You are too funny!! You are also right on with Cook's Illustrated. I know there really can be one Best Recipe but I can always count on theirs to be excellent.

Well, I ment there really can not be one Best Recipe.


Yeah I have learned that the people that spend months testing the same recipe over and over again probably know what they are talking about. I usually just cut out some of their sugar! This probably isn't the ultimate recipe but that's what they called it and it's pretty darn tasty. I would have preferred that the brownies were a bit fudgier but that's OK they were decadent none the less.

Is there a mistake with the caramel recipe? When I turned the temperature down after the thermometer hit 290, predictably the temperature went down...and I then turned it back up so I could at least attempt to hit 360 degrees. But then my mixture turned really dark, and got to the point where it was unusable! Did you mean 260, rather than 360 (obviously I am a complete caramel novice...)?

What I meant to say in the above comment, just for clarification, was "When I turned the *heat* down after the thermometer hit 290, predictably the temperature went down..."


Okay, follow up: I tried the caramel again, and this time I paid more attention to the color (following your description of "light amber") than the temperature, at least after it hit 290. I can report massive success...this is the best caramel I've EVER had.

Anyways, the rest of it was pretty easy for me, comparatively--I got up this morning after letting the brownies sit in the fridge overnight (with the caramel poured), cut them up (I didn't do nearly as beautiful a job as you) and tried one.

I can't print what I was *really* thinking at the time...but let's just say it was delicious. I can't wait to give these to my sweets-loving family later tonight...

Thanks for the great recipe (or I guess variation on a recipe)!


Sorry it took so long to respond. I am glad you figured it out. For the future... caramel happens at above 290 which is actually called hard crack stage.

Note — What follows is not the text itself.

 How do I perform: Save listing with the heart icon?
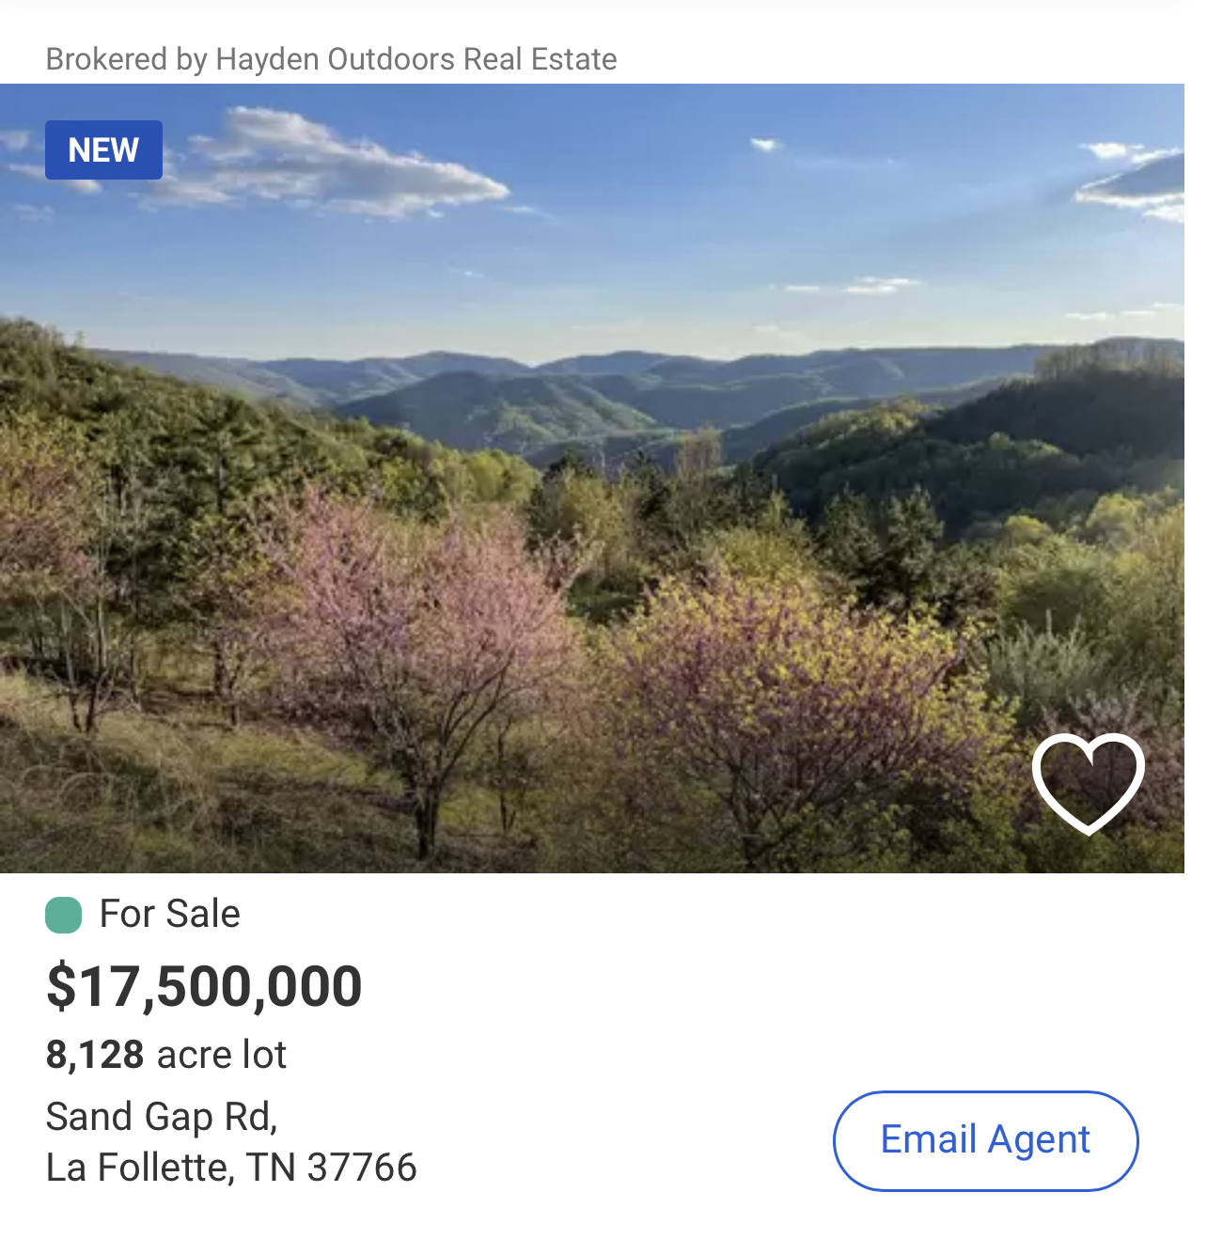tap(1088, 782)
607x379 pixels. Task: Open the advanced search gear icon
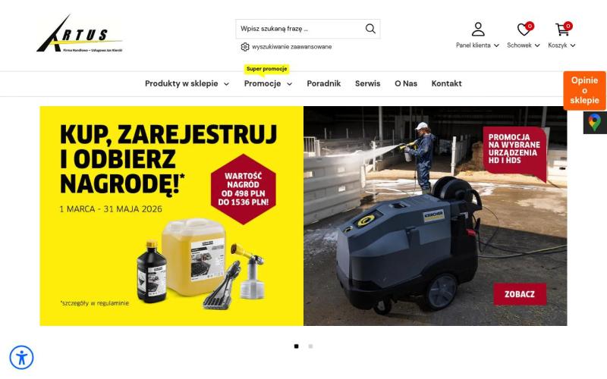[244, 47]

I suspect that the problem you had with the first batch of caramel was the same one I encounter when ever I cook caramel on my stove; hotspots. Hotspots are a killer in candy making because they basically make it difficult to judge temperature.

The recipe calls for lowering the heat because it is easier to control the caramelization process that way. You can keep the heat at medium but the different between caramel and burnt sugar is very small indeed. The way I check to make sure that everything is working out OK is that once the sugar is past the hard crack stage it becomes very unlikely that the sugar will crystallize and if it does the caramelization process will melt it again anyway, so I go ahead and gently move the candy thermometer around to make sure I am getting an accurate reading. I also gently swirl the pan a little. This makes sure that one part is not getting hotter and darker than the others.

If you have one a diffuser or a cast iron pan can be placed under the pan with the caramel. Both of these even out the heat and make it easier to control the hot sugar! Glad you figured out out!